I think it defeats the purpose ofu

On Jul 8, 2015, at 12:13 AM, Tsuyoshi Ozawa <oz...@apache.org> wrote:

> +1, thanks Allen and Andrew for taking lots effort!
> 
>> Is there any possibility that, we can restrict someone from editing the
>> issue in jira once its marked as "closed" after release?
> 
> Vinay's comment looks considerable for us to me. What do you think?


        If you lock closed liras, then how does re-open work when something 
gets reverted?

        I’m also not sure what purpose it ultimately serves.  Is it the fear 
that the release data that gets shipped with the src tar ball will be wrong?
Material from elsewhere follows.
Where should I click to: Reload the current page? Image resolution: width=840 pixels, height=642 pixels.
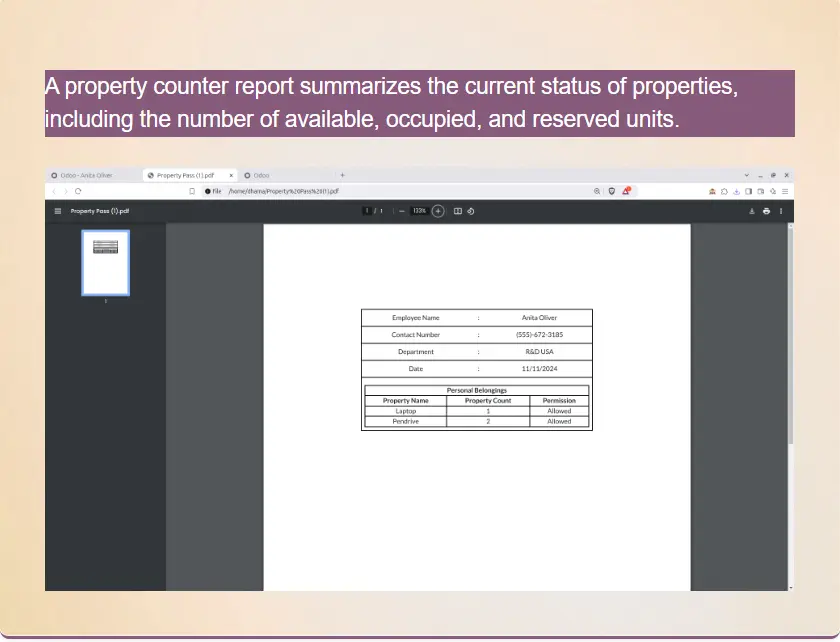pyautogui.click(x=78, y=191)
Is 
it that the data might change?  That happens now and is pretty much unfixable 
no matter what one does. [1]  Besides, it’s going to be *extremely* valuable 
for RMs to be able to edit the JIRA data when cutting a release, especially 
given how many people are refusing to write release notes for incompatible 
changes. Being easily audit-able _and easily fixable!_ is a huge win.
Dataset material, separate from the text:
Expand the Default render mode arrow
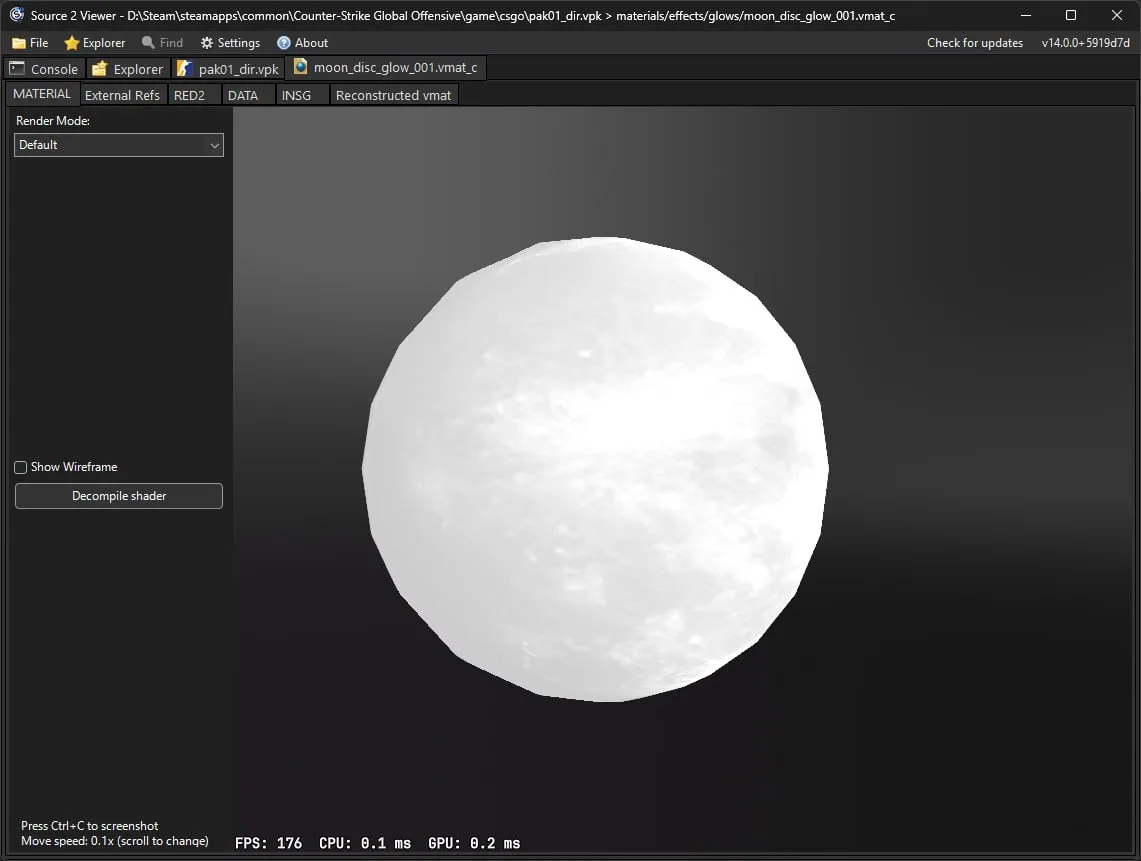The height and width of the screenshot is (861, 1141). (215, 146)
        It really is a feature that this data can be changed.

        Let’s say there is a change. Next release, we can re-roll the old 
change and release notes data for all releases and it will be correct on the 
website, etc, from that point on.

        FWIW, this is one of the reasons why we really should be publishing 
trunk’s doc-set to the website.  It’s generally more accurate than the last 
release. Never mind everyone seeming to think that “current” = trunk and 
getting confused when they write a doc patch that doesn’t apply to trunk.

[1] As part of the JIRA cleanup last year,  I added hundreds of JIRAs to 
2.0.0-alpha and 0.23.x last year that were incorrectly marked for 0.24 and 
3.0.0.  I doubt anyone but me (and the future 3.0.0 RM?) really cares.